Wednesday, 13 September 2017

Exploring history at St Stephen Walbrook



At St Stephen Walbrook this week, the sound of the Walbrook, Street vendors’ cries and conversations at the Stocks market, Tavern conversations and a Merchant dictating a letter can all be heard as part of the House of Sound. This Sonic Trail sees ‘Mythophones’ – sculptural speakers – placed around Cheapside for listeners to connect to the locations and their previous incarnations.

The river Walbrook played an important role in the Roman settlement of Londinium. Starting in what is now Finsbury, it flowed through the centre of the walled city, bringing a supply of fresh water whilst carrying waste away to the Thames, and dividing Roman London into its eastern and western halves. When St Margaret Lothbury was rebuilt in 1440, the Lord Mayor paid for the lower Walbrook to be covered over. John Stow, the historian of London, wrote in 1598 that the watercourse, having several bridges, was afterwards vaulted over with brick and paved level with the streets and lanes where it passed, and that houses had been built so that the stream was hidden as it is now.

A temple of Mithras dating to the third century AD lay a short distance from St Stephen Walbrook. The remains were found in 1954 during the construction of the Bucklersbury House office block and will be displayed within the new Bloomberg London building.

Prior to the construction of the Mansion House in 1739, the Stocks market lay on the same site, dating to 1282, taking its name from a set of stocks used for punishment. A 1322 decree stipulated that the Stocks market was one of five places where fish and meat were allowed to be sold in London. After Stow's time its character changed, and towards its end was used mostly for selling herbs.



Then, tomorrow at 6.00pm, Peter Sheppard Skærved begins his exploration of the 17th Century violin, inspired by the astonishing churches of the Square Mile. This series of salons will explores the dialogue between the great architecture of Wren, Hawksmoor and Hooke, and the work of the violin makers and composers whose instruments and music flooded in the London in the years after the Restoration.

St Stephen Walbrook is one of the most unashamedly Italianate of Wren’s astonishing City churches.
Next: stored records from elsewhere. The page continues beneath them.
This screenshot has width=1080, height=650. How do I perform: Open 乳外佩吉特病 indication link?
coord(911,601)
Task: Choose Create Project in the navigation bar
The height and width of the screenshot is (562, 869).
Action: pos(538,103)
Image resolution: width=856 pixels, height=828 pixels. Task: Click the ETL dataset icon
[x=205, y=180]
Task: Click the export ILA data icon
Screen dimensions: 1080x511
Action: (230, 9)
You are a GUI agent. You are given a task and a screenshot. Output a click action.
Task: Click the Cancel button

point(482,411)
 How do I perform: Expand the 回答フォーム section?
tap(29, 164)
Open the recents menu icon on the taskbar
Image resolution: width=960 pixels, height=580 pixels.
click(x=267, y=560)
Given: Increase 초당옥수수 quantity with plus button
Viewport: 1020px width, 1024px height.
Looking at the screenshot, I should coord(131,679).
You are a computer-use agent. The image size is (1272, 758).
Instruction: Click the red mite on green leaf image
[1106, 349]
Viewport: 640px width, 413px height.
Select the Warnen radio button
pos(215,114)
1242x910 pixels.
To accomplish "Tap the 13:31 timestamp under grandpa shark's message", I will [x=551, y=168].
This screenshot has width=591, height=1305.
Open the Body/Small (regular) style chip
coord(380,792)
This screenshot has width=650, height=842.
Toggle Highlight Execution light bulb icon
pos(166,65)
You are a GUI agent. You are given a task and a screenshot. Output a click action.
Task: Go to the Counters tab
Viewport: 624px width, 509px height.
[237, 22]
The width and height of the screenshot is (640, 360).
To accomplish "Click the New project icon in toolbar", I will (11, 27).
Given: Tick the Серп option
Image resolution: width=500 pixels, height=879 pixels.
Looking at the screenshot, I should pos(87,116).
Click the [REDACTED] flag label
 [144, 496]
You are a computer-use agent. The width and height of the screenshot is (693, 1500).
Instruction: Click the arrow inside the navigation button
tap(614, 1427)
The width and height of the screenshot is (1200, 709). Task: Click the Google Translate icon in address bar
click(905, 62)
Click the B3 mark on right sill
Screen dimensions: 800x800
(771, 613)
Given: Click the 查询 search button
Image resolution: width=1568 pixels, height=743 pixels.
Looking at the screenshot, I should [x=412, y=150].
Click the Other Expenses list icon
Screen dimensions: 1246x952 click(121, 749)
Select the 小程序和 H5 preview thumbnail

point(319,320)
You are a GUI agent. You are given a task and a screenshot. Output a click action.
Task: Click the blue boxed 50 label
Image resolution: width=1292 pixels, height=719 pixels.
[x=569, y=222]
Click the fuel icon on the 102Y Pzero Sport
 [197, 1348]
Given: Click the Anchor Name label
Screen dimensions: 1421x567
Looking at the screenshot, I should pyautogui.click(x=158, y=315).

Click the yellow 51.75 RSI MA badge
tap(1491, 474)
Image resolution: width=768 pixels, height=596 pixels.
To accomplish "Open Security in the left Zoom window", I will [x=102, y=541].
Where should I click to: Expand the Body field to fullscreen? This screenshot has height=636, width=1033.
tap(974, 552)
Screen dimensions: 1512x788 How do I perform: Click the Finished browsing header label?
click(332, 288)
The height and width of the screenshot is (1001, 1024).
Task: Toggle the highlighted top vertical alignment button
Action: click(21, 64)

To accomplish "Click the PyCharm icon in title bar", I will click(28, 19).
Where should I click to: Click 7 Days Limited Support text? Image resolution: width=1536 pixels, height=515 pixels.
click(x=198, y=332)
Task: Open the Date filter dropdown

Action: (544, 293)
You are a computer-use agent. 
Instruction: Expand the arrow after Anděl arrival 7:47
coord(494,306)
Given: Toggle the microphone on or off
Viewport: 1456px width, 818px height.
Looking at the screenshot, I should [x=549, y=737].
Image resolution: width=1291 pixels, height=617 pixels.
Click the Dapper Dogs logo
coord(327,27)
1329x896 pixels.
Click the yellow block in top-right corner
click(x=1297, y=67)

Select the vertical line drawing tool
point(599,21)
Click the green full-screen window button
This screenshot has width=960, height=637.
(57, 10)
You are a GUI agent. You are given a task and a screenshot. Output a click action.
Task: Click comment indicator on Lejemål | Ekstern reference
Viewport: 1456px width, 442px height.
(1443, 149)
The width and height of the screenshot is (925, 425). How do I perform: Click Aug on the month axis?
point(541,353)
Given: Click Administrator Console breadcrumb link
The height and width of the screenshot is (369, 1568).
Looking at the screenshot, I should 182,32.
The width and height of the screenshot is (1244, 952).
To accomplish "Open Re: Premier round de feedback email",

It is the perfect space to hear one of the great early 17th Century Cremonese violins, by Girolamo Amati, in a salon programme focussing on the Northern Italian violin style of the 1600s.

This concert features works for solo violin including:

Heinrich Biber – Passacaglia (Mystery Sonata XVI) ‘Guardian Angel, companion of Mankind’ and others by Tomasso Vitali, Giuseppe Torelli, Nicola Matteis, Biagio Marini. Played on a violin by Girolamo Amati (1628)

Plus world premiere: Peter Sheppard Skærved – ‘voil qe’m digaz cals mais vos plaz’ (Lombarda of Toulouse).

Tickets (limited number) available on Eventbrite and on the door, or reservations from ptrshpprdskrvd@aol.com .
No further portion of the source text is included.